In this case, the woman goes back to Planned Parenthood the next morning looking for help. But she's told that the abortion pill cannot be reversed, and she could face complications if she doesn't finish off the series of pills.
Well, right there in the waiting room she Googles "abortion pill reversal" on her cell phone, and reaches a national call center that links women in the midst of this kind of abortion with physicians willing to help save the lives of their unborn babies.
Within 45 minutes, she is in the office of Dr. Allan Sawyer, an Arizona OB-GYN. He shows her an ultrasound of her two-and-a-half-month-old unborn baby, which has a heartbeat and is moving around in her womb. He says it might be possible to save the child and prescribes the hormone progesterone to reverse the effects of RU-486. Now safely through the first trimester, this grateful woman's baby is due in September.
According to the pro-life Center for Arizona Policy, this is no fluke. Although the Abortion Pill Reversal protocol is pretty new, already, 80 children have been born because of it, and more than 60 pregnancies, like this woman's, are ongoing due to this procedure.
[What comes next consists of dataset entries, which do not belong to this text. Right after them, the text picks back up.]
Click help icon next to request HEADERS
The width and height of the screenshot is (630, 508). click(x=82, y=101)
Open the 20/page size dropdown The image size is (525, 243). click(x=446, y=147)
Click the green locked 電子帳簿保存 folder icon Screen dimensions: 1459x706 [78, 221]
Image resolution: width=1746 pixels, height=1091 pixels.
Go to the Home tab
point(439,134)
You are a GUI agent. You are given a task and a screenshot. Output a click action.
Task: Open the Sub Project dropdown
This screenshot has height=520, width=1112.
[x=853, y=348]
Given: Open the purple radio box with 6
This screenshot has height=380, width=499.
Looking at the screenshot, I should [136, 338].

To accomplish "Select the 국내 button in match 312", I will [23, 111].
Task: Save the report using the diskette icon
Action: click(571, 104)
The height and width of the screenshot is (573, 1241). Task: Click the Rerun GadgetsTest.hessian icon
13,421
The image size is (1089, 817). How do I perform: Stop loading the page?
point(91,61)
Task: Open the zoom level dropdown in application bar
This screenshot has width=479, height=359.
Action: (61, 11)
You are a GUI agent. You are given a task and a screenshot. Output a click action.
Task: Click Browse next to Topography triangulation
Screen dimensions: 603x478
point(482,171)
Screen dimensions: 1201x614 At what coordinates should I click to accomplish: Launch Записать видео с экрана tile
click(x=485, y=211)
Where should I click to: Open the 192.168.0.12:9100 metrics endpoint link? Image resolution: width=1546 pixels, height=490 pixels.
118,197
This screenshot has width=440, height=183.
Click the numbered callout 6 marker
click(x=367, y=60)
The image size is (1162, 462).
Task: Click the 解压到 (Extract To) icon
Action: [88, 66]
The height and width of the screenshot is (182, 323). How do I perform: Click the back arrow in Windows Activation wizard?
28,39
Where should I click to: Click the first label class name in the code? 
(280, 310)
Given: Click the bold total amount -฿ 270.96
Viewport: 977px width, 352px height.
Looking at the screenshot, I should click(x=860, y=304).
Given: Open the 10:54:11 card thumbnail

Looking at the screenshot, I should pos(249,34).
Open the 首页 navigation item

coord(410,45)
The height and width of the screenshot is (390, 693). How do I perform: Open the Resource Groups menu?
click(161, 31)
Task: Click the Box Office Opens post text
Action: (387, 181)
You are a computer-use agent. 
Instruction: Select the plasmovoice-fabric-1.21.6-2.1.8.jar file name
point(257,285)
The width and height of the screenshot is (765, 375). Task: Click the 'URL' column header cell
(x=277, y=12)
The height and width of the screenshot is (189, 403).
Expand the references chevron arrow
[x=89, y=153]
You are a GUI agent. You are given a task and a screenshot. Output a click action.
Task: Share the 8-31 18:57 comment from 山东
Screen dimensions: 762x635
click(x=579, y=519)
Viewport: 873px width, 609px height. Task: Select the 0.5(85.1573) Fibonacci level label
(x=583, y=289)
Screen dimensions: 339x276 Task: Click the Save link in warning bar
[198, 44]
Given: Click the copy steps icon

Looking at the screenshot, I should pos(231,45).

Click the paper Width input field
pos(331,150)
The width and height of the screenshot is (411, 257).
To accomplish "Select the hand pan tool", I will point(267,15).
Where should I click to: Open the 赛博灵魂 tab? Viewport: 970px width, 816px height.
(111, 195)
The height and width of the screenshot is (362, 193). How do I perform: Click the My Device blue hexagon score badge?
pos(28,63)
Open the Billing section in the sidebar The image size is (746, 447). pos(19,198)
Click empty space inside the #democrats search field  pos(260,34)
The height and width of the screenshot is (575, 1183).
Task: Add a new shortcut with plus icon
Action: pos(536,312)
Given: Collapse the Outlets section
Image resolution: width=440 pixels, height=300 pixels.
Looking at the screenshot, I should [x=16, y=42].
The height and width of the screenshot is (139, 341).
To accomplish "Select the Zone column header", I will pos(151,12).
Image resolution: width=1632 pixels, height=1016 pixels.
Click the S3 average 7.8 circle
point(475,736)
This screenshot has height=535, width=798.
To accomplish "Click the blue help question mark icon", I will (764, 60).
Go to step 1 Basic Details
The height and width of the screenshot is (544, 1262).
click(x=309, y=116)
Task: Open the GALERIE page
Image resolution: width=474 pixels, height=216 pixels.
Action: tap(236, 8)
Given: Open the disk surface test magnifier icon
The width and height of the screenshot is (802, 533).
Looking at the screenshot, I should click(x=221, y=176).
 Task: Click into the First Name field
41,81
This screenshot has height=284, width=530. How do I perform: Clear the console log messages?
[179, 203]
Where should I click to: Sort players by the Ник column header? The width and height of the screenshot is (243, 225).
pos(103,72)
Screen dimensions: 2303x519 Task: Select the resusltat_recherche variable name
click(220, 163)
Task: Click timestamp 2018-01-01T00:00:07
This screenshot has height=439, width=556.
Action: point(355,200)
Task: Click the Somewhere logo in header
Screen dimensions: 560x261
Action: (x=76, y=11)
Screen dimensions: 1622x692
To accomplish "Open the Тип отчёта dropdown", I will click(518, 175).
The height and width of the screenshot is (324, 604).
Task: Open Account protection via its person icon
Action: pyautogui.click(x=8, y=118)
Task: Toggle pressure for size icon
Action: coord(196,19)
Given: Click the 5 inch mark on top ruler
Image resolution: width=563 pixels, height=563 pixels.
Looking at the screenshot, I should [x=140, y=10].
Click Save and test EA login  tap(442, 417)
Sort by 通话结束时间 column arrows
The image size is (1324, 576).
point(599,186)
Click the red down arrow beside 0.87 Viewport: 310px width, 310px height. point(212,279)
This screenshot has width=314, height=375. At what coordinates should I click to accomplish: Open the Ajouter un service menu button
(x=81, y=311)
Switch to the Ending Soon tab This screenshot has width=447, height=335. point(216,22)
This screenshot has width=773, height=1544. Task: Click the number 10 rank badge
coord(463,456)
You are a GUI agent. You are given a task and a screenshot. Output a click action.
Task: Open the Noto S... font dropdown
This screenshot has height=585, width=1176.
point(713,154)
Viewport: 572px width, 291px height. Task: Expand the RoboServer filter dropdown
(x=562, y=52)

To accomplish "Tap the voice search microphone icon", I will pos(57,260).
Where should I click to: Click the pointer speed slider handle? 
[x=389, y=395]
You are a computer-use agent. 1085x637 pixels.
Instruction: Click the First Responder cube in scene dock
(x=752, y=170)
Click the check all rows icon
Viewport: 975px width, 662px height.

Dr. Sawyer cannot be written off as a fly-by-night character, either. He is the former president of the American Association of Pro-Life Obstetricians and he has delivered more than 10,000 babies on three continents. In testimony before a state legislative committee, he said the abortion pill works by attacking progesterone in the pregnant woman, which kills the baby in utero. This effect can be reversed if progesterone is given to her quickly.
In early April, Arizona Governor Ducey signed into law a requirement that physicians must inform women who take the abortion pill that the pill's effects may be reversible.
Who could be against that? Only those who say it infringes on a woman's "right to choose." Except that they don't seem so eager to guarantee the right of a woman to choose to have her baby.
Now, one lawmaker who opposed the bill said administering high doses of progesterone to block the abortion pill's effects has not been studied and is an unproven medical procedure. In his testimony, however, Sawyer dealt with that objection, saying, "The safety of progesterone supplementation during pregnancy has been well established, and this is used routinely for high risk pregnancies such as those conceived through in vitro fertilization and also for pregnancies at risk of preterm labor."
Thank goodness that we still have doctors like Allan Sawyer, and legislators willing to vote their consciences as well as common sense in support of the dignity of human life. Women deserve all the facts. Especially when it might save a life.